Illya, being a consummate professional, insists they keep a respectable distance during missions, which means no touching, no kissing, no fucking after hours behind closed doors. An enforced celibacy that’s all well and good until classified aerospace blueprints refuse to be found and one week in Oslo turns into one month, sexual tension so thick that Illya snaps three pens in half, Napoleon’s downing scotch before noon, and Gaby starts punning tastelessly on ‘thawing’ and ‘relations.’

By the time they debrief at headquarters and get back to Napoleon’s wastefully lavish apartment, it’s a no-holds barred, rough and dirty scramble to _take_ , and Illya can hardly breathe.

“I’m ready, I’m _ready_ , just fuck me already.” 

Napoleon’s whining, which should really earn him a firm slap to his backside, but he’s clenching greedily around Illya’s fingers and for all Illya prides himself on his Soviet-made discipline, he’s never excelled at patience. Never when temptation looks like this – long-limbed, wild-eyed, mouth swollen and wet from sucking his cock.

“They say,” Illya grits out as he slides into Napoleon with a single efficient drive of his hips, “patience is virtue.”

First, Napoleon just sobs, spine arching sweetly, heels digging into Illya’s back, and then he laughs, short and breathy, pulling Illya down with one hand curled around his nape to lick an attentive stripe along his jaw line.

“You and I, we’re not built for virtue,” Napoleon murmurs against his ear, playful and still deadly serious. “So we’ll just have to work with what we’ve got.”

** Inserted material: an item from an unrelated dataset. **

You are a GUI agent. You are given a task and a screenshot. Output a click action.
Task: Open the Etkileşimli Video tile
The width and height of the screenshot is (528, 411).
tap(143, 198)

Which is when Illya starts fucking him with purpose, sliding them up the floorboards with every snap of his hips, clamping his mouth over Napoleon’s pulse to feel it thundering against his tongue – a distraction that lets Napoleon, the sneaky little bastard, leverage Illya’s own weight to flip them over until he’s flat on his back, trying to recover his breath, and Napoleon’s slamming his wrists down above his head, pinning them in place, groaning shamelessly as he slides even deeper.

“You,” Illya chokes a little, feeling _owned_ , “will be the death of me. I will die here, my cock inside you, embarrassment to my country.”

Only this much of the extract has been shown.